§ **REQUIREMENT**
From the entries that follow, list every line in which the string "with" appears.
*** INFORMATION SUPPLIED Section Begins ***
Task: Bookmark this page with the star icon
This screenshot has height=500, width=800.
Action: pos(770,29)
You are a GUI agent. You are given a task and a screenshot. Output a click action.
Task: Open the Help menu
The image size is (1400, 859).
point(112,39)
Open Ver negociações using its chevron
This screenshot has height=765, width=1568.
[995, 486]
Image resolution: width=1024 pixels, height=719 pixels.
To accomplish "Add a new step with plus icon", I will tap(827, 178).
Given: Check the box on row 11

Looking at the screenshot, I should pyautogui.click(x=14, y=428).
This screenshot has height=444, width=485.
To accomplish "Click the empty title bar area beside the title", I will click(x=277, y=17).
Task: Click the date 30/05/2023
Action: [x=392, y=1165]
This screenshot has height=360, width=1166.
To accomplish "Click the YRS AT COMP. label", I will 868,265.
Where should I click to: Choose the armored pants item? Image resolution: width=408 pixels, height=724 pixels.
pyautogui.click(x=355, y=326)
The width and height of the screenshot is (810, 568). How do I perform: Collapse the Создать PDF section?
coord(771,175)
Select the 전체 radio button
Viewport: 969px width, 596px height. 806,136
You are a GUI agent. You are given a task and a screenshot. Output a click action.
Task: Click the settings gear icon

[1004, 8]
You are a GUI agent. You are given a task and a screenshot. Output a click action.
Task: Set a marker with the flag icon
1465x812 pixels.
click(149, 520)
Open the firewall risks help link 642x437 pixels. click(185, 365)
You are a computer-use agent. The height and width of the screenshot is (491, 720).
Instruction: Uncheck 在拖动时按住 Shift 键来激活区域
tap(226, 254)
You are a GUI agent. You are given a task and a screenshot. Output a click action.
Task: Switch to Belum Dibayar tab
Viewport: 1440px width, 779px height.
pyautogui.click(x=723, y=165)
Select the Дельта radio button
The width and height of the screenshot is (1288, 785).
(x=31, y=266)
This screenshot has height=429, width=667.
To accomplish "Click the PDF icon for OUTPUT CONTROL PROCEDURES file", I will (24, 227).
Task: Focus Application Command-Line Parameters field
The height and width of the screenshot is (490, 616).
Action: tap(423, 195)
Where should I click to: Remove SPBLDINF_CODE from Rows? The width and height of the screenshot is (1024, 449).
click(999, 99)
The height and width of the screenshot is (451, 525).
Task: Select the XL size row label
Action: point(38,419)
*** INFORMATION SUPPLIED Section Ends ***
§ **REPLY**
Task: Bookmark this page with the star icon
To accomplish "Add a new step with plus icon", I will tap(827, 178).
Task: Set a marker with the flag icon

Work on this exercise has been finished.